Luisa se encogió como si la hubiese golpeado. Eran sólo palabras, pero dolían como puñales. Luisa deseó echar a correr, aunque sabía que aquel hombre se llevaría con él parte suya. Sin poder contenerse, gimió:

—Dios, Ignacio, ¿por qué eres tan duro? ¿Por qué me tratas así? ¿No me perdonaste todavía que te denunciara?

El tren comenzó a moverse y los pocos viajeros que se habían dado cita en el apeadero de Tuilla subieron a los pescantes para entrar en los vagones. Ignacio no se movió.

—¿Perdonarte? ¿Cómo no iba a hacerlo? Es por ti por quien estoy vivo, Luisa. Sólo por ti. Pero toda herida requiere un tiempo para cerrarse.

Y sacando un papel del bolsillo, se lo tendió:

—Toma, léelo.

—¡Ignacio, el tren!

—Olvídate del tren. Venga, léelo.

Luisa cogió el papel y, entre las lágrimas, fue incapaz de descifrar qué ponía en aquellas letras que temblaban entre sus manos.

—¿Qué es? ¿Qué dice?

—Es el certificado de libertad condicional.

La joven le miró con expresión de no comprender.

—Lee la dirección del cuartel en el que cada semana me tendré que presentar.

Ella buscó entre las ininteligibles palabras oficiales hasta que encontró algo que sí conocía.

—Aquí pone cuartel de la Guardia Civil de Carbayín.
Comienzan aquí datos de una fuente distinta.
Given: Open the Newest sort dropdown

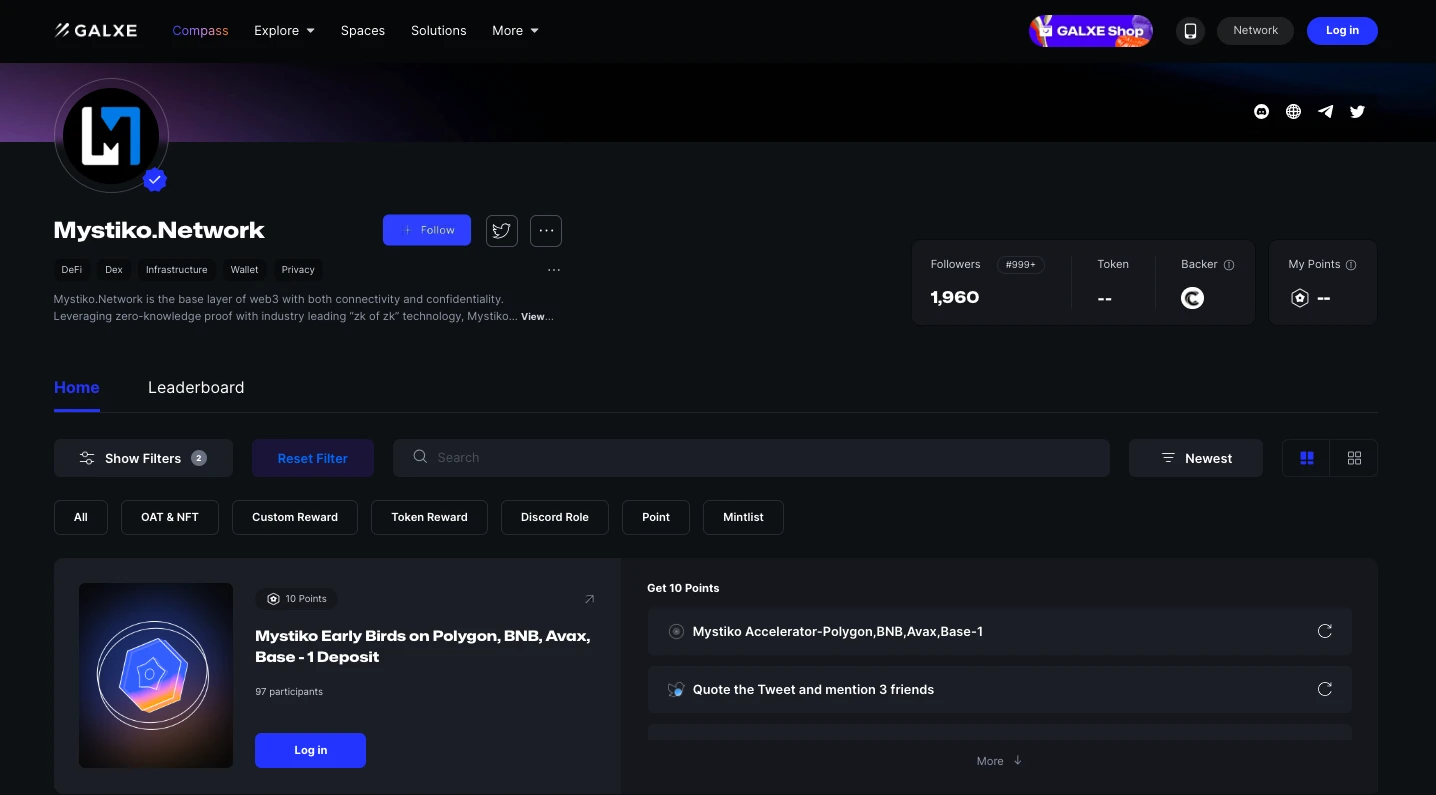Looking at the screenshot, I should 1196,458.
No lo entiendo, Ignacio. ¿Cómo va a ser si te vas a Zaragoza con tu familia?

Cayeron las primeras gotas, pero ninguno se dio cuenta. Los ojos de Ignacio brillaban, traviesos.

—El ingeniero me ha ofrecido un puesto como picador, Luisa, y me quedo.

—¿Es posible? ¿Te lo han concedido?

Ignacio asintió.

—Así es. Y cobraré como un hombre libre. Pero sólo aceptaré si tú estás a mi lado.

Y, tomando su mano trémula entre las suyas, preguntó:

—Luisa Palacio, ¿te quieres casar conmigo?

Antes de que Luisa pudiera contestar, Ignacio recorrió la distancia que los separaba y, fundiéndose en uno, la besó.